シロクロモノクローム
第二十八話:デバック
近づいてみると、翼竜の大きさにぼくは少したじろいだ。想像していたサイズより一回りほど大きい。
「まあ、俺ら二人が乗る位ならちょうどいいサイズだな」
クオリアさんは、倒れている翼竜の頭をポンポンと叩きながらそう言った。
「生きて、ますよね?」
「気絶しているだけだ。まあ、あと数分は起き上がれないだろう。ナナ、ここからはお前にしかできない作業になる。デバイス見てくれ」
ぼくは頷いてデバイスを見る。さっきの犬バグの時のように、文字化けした文字列が並んでいた。

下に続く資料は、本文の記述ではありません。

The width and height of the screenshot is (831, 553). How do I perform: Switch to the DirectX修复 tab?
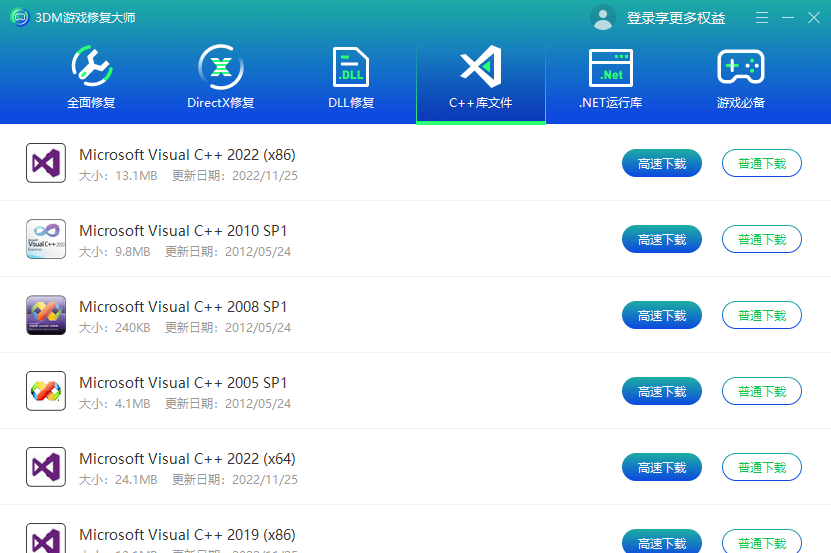pyautogui.click(x=220, y=78)
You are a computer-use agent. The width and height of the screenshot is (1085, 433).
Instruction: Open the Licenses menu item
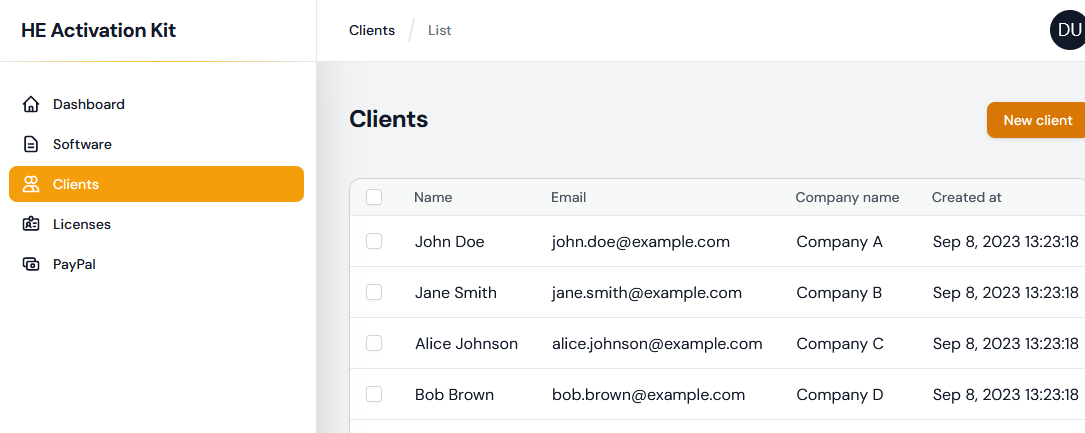coord(82,224)
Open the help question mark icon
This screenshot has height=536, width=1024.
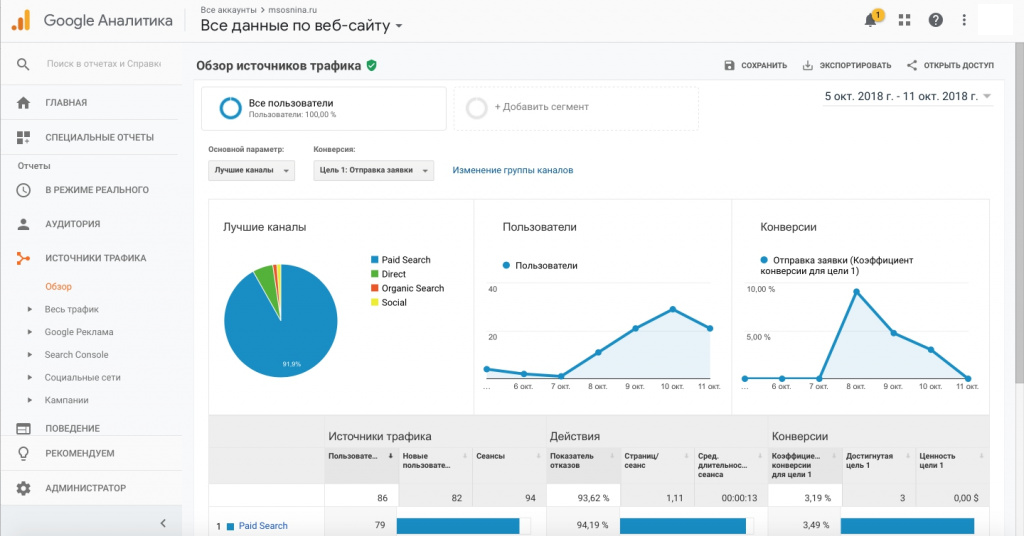pyautogui.click(x=935, y=20)
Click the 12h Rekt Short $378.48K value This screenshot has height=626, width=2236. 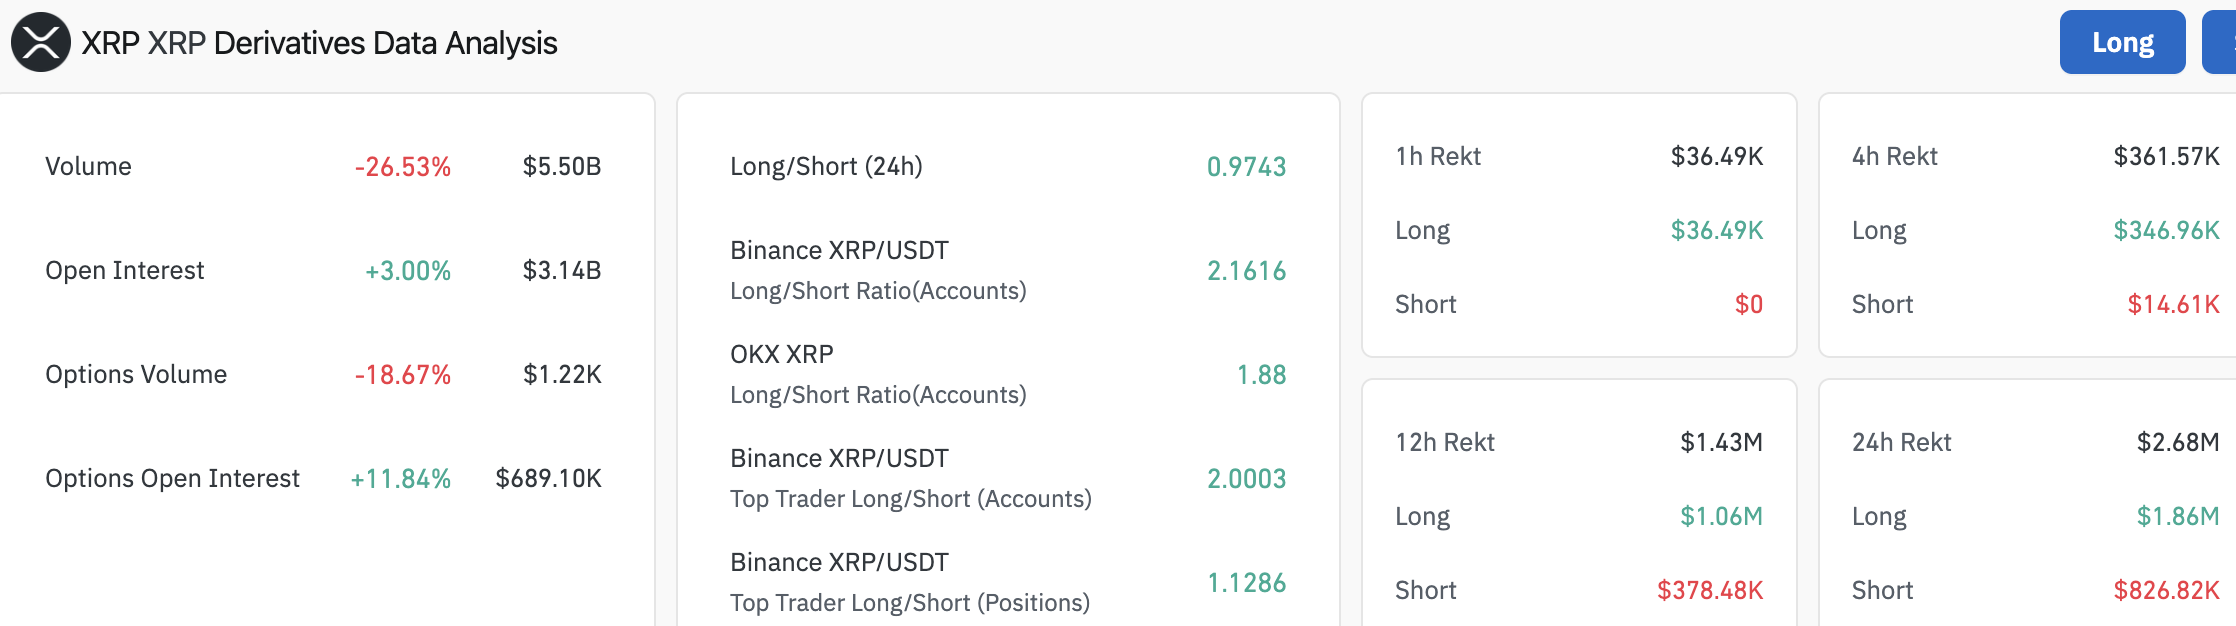[x=1710, y=590]
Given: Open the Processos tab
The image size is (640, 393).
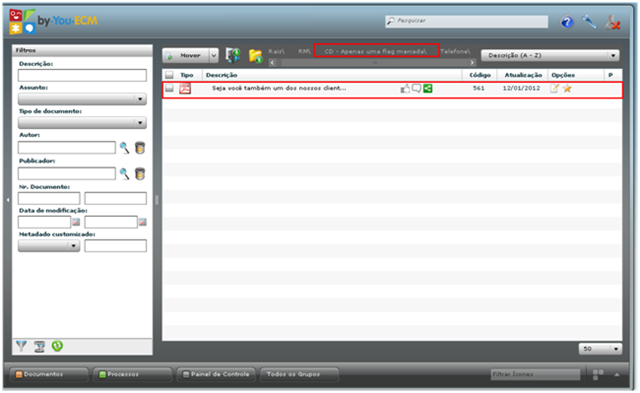Looking at the screenshot, I should [x=132, y=374].
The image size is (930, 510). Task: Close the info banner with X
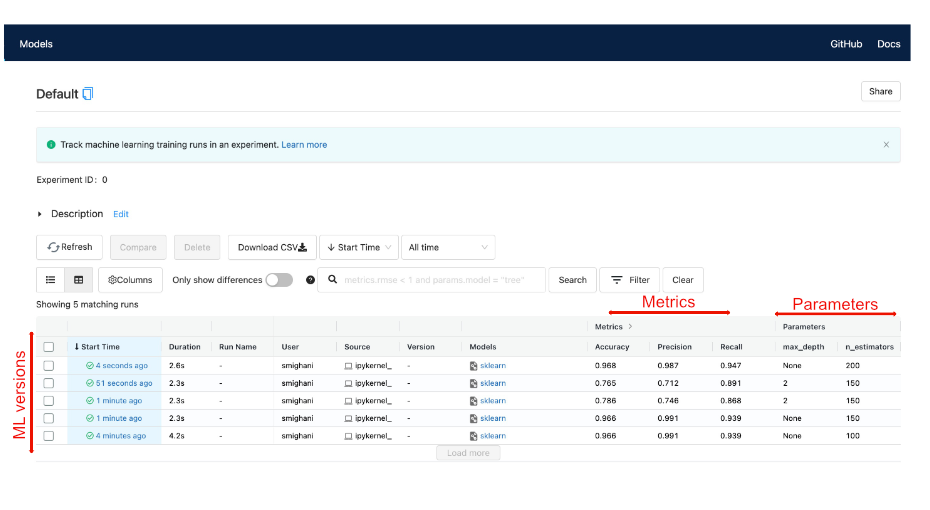[885, 145]
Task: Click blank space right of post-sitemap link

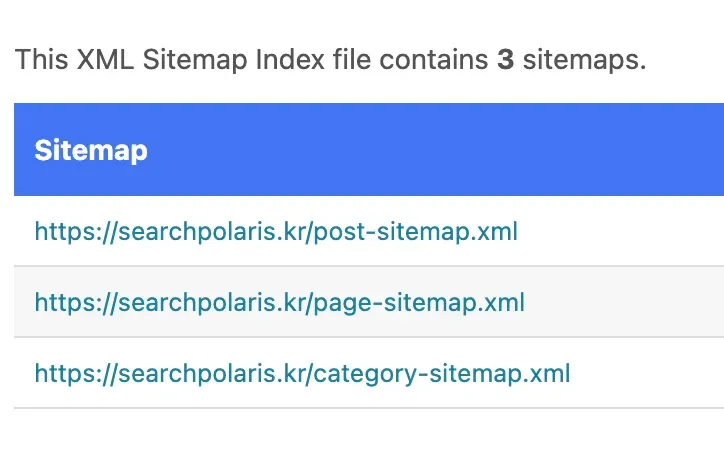Action: click(x=620, y=232)
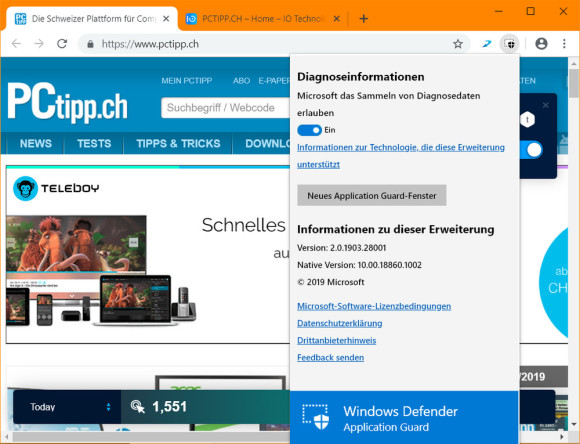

「バグっていうのはな、正常なプログラムが、何らかの原因によっておかしくなったものを言うんだ。今デバイスに出ている文字列、文字化けしているだろ? この文字化けを解消すれば、バグは普通のプログラムに戻る。これを<デバック>というんだ」
けれどな、とクオリアさんは一息ついて続ける。
「デバックは難易度が高いんだ。直す量が多いから普通のタイプスピードだと間に合わない。けれど、お前の常識破りのタイプスピードなら不可能じゃない」
「どうやれば、良いんですか?」
「文字列に触ってみてくれ」
ぼくは表示されている、文字化けした文字列を指でつついた。
すると、文字化けした部分の上に、ローマ字の文字が表示された。
「正しい文字列が上に表示されただろ? それを時間内に正確に打てばいい。そうすればこのバグは正常なプログラムに戻る」
ぼくは頷き、キーボードに手を添える。
制限時間が表示される。30秒。大丈夫。出来る。
目を閉じて、深呼吸を一つ。二つ。三つ。
ぼくは、キーボードに指を走らせた。